- Aim of the task -
Begin at the line that holds "The width and height of the screenshot is (656, 544)." and copy each line exactly until the data below ends, including that last line but no pictures.

- Data supplied -
☆ ☆ ☆ ☆ ☆ ☆ ☆
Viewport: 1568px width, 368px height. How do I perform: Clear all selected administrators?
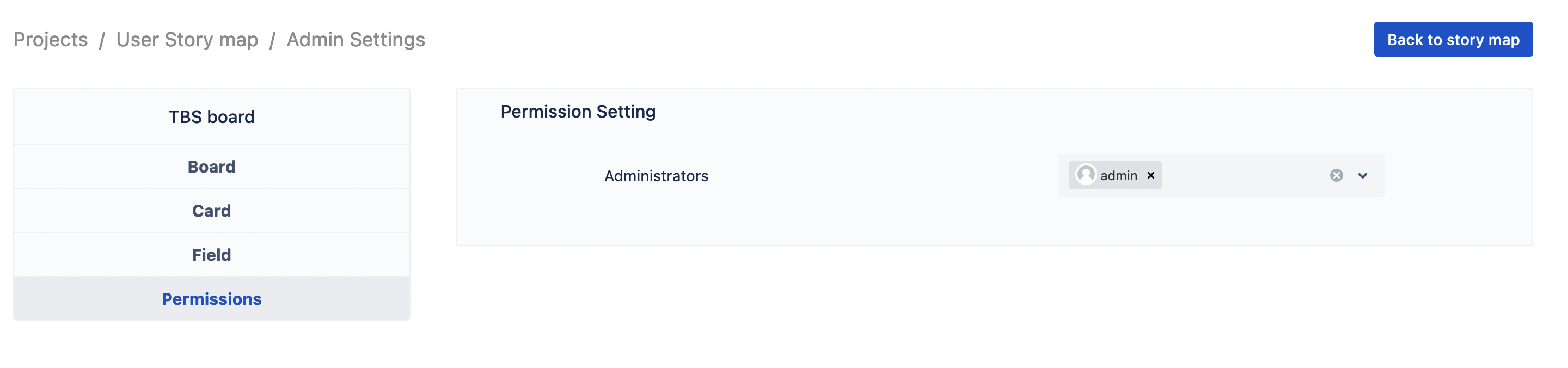tap(1336, 176)
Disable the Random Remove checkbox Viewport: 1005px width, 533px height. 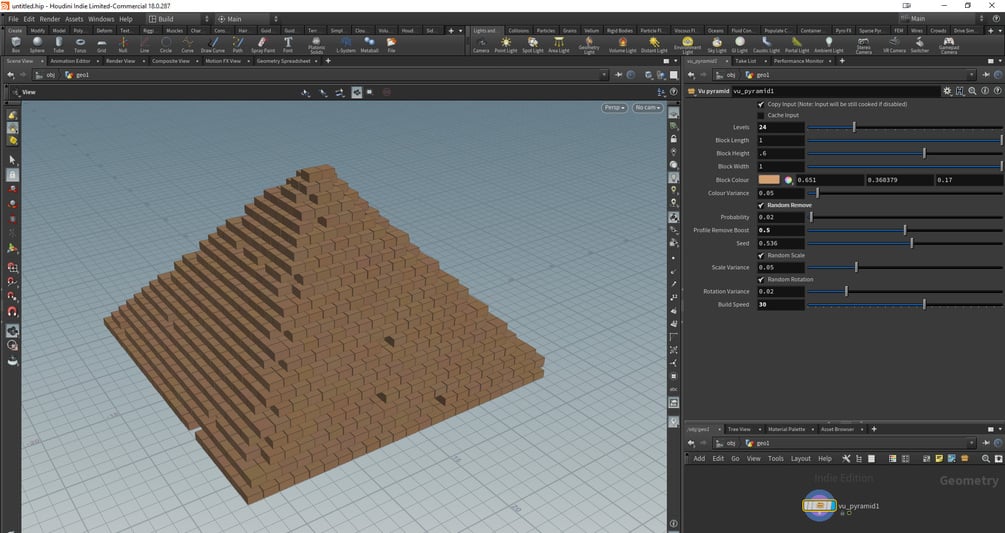click(x=761, y=205)
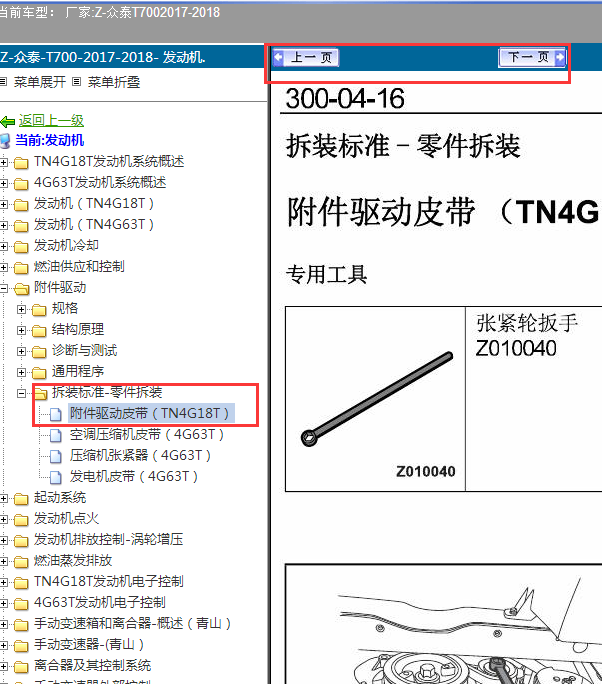Click the 菜单展开 expand-menu icon
The height and width of the screenshot is (684, 602).
pyautogui.click(x=5, y=81)
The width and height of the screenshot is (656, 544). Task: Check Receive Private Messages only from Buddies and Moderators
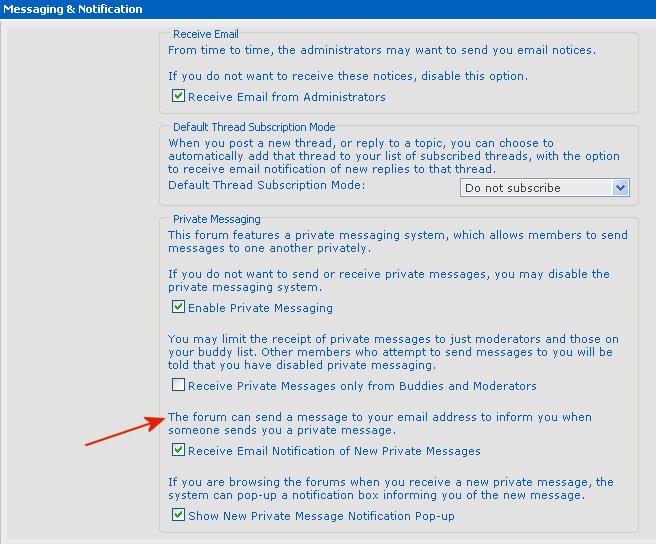click(x=178, y=386)
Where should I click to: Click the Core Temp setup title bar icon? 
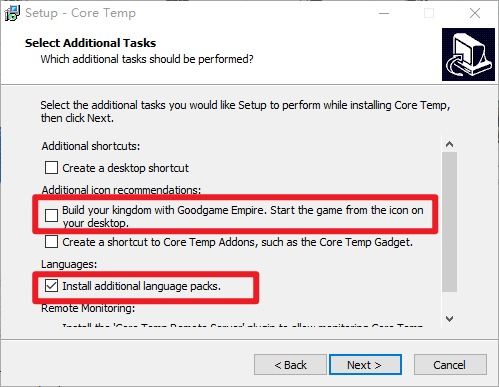12,13
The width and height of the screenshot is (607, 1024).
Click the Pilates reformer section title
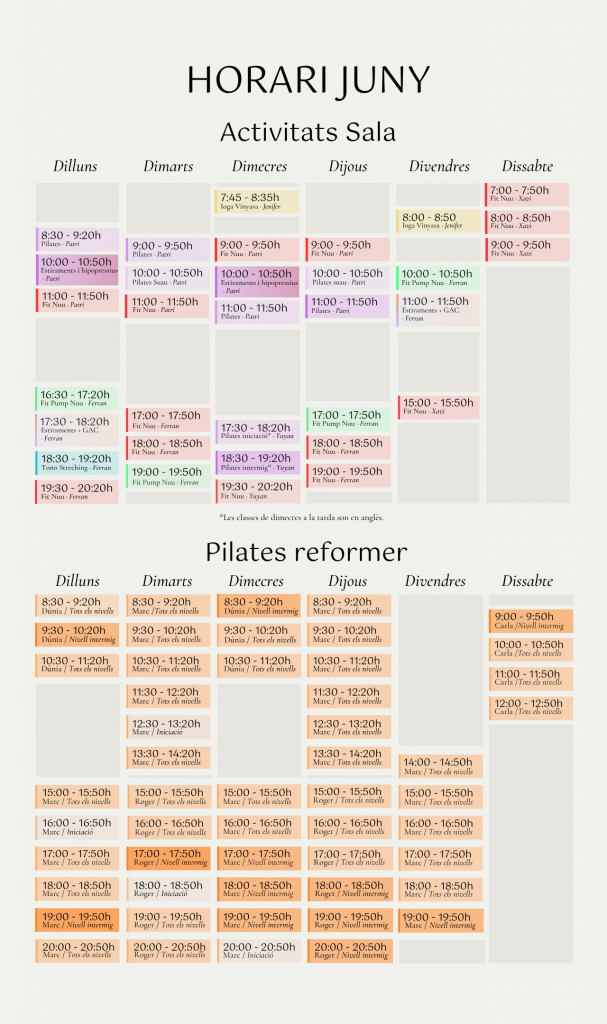[x=306, y=552]
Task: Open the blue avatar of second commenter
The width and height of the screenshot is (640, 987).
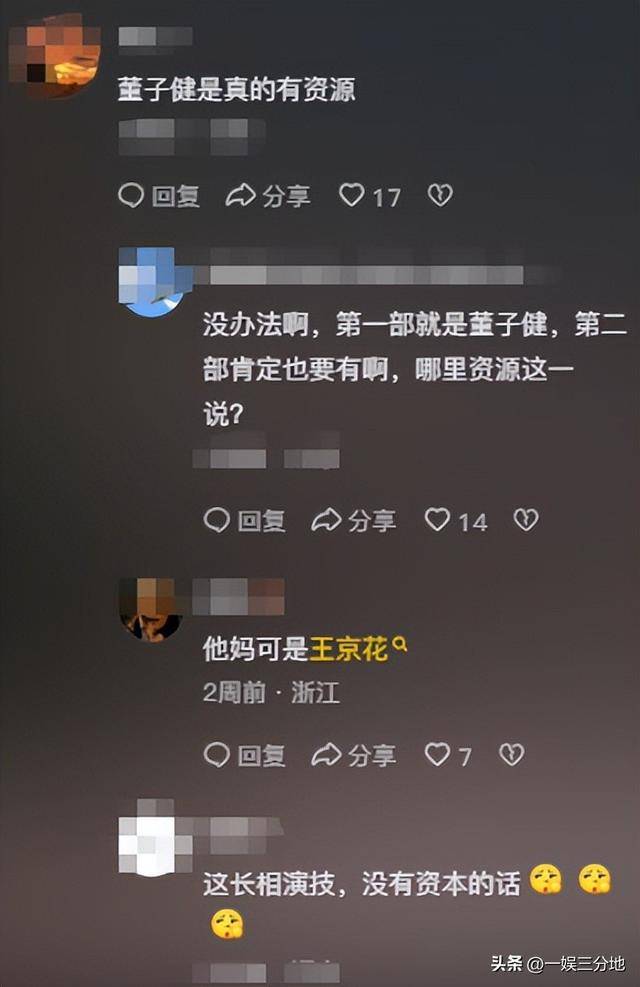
☆ ☆ ☆ ☆ ☆ ☆ ☆
- The completed task -
The width and height of the screenshot is (656, 544). Task: Check Receive Private Messages only from Buddies and Moderators
click(x=178, y=386)
Where should I click to: Click the Core Temp setup title bar icon? 
12,13
The width and height of the screenshot is (607, 1024).
Click the Pilates reformer section title
[x=306, y=552]
Task: Open the blue avatar of second commenter
The width and height of the screenshot is (640, 987).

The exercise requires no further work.